Task » The whole of the data must be transcribed exactly.

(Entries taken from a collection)
-=-=-

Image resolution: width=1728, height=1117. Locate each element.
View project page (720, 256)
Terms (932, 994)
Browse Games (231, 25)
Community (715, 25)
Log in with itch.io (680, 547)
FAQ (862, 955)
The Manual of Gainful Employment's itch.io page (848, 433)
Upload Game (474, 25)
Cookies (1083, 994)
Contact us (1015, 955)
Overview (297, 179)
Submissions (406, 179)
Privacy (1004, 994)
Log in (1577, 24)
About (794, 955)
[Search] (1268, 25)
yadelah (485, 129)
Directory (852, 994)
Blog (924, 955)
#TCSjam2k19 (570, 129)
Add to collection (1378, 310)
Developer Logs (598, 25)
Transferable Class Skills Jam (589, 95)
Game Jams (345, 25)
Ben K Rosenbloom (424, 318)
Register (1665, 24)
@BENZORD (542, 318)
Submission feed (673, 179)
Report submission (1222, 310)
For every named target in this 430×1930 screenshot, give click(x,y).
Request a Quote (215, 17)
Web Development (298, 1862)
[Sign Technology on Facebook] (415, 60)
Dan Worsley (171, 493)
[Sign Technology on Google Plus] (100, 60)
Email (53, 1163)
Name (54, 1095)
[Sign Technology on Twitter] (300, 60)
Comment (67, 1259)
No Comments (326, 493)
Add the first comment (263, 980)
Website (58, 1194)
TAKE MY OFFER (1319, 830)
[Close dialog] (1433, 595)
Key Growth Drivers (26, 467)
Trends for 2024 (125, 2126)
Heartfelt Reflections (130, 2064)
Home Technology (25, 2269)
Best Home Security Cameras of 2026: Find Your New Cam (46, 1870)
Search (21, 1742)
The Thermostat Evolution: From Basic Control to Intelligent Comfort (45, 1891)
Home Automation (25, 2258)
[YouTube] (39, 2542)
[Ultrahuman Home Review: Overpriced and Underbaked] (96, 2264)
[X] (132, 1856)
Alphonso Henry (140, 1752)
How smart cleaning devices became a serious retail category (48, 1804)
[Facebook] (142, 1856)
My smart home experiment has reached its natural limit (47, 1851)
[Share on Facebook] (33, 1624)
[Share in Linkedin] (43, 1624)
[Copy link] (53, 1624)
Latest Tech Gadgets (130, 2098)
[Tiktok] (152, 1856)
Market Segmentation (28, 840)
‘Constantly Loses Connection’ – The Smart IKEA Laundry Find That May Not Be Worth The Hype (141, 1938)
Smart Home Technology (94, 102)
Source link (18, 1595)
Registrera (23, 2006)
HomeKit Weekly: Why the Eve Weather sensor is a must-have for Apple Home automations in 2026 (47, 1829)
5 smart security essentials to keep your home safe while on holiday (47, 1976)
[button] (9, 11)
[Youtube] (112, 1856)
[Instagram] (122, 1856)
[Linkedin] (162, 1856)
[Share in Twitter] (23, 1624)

-=-=-

Answer area »
Image resolution: width=1728, height=1117. Locate each element.
View project page (720, 256)
Terms (932, 994)
Browse Games (231, 25)
Community (715, 25)
Log in with itch.io (680, 547)
FAQ (862, 955)
The Manual of Gainful Employment's itch.io page (848, 433)
Upload Game (474, 25)
Cookies (1083, 994)
Contact us (1015, 955)
Overview (297, 179)
Submissions (406, 179)
Privacy (1004, 994)
Log in (1577, 24)
About (794, 955)
[Search] (1268, 25)
yadelah (485, 129)
Directory (852, 994)
Blog (924, 955)
#TCSjam2k19 (570, 129)
Add to collection (1378, 310)
Developer Logs (598, 25)
Transferable Class Skills Jam (589, 95)
Game Jams (345, 25)
Ben K Rosenbloom (424, 318)
Register (1665, 24)
@BENZORD (542, 318)
Submission feed (673, 179)
Report submission (1222, 310)
For every named target in this 430×1930 screenshot, give click(x,y).
Request a Quote (215, 17)
Web Development (298, 1862)
[Sign Technology on Facebook] (415, 60)
Dan Worsley (171, 493)
[Sign Technology on Google Plus] (100, 60)
Email (53, 1163)
Name (54, 1095)
[Sign Technology on Twitter] (300, 60)
Comment (67, 1259)
No Comments (326, 493)
Add the first comment (263, 980)
Website (58, 1194)
TAKE MY OFFER (1319, 830)
[Close dialog] (1433, 595)
Key Growth Drivers (26, 467)
Trends for 2024 (125, 2126)
Heartfelt Reflections (130, 2064)
Home Technology (25, 2269)
Best Home Security Cameras of 2026: Find Your New Cam (46, 1870)
Search (21, 1742)
The Thermostat Evolution: From Basic Control to Intelligent Comfort (45, 1891)
Home Automation (25, 2258)
[YouTube] (39, 2542)
[Ultrahuman Home Review: Overpriced and Underbaked] (96, 2264)
[X] (132, 1856)
Alphonso Henry (140, 1752)
How smart cleaning devices became a serious retail category (48, 1804)
[Facebook] (142, 1856)
My smart home experiment has reached its natural limit (47, 1851)
[Share on Facebook] (33, 1624)
[Share in Linkedin] (43, 1624)
[Copy link] (53, 1624)
Latest Tech Gadgets (130, 2098)
[Tiktok] (152, 1856)
Market Segmentation (28, 840)
‘Constantly Loses Connection’ – The Smart IKEA Laundry Find That May Not Be Worth The Hype (141, 1938)
Smart Home Technology (94, 102)
Source link (18, 1595)
Registrera (23, 2006)
HomeKit Weekly: Why the Eve Weather sensor is a must-have for Apple Home automations in 2026 (47, 1829)
5 smart security essentials to keep your home safe while on holiday (47, 1976)
[button] (9, 11)
[Youtube] (112, 1856)
[Instagram] (122, 1856)
[Linkedin] (162, 1856)
[Share in Twitter] (23, 1624)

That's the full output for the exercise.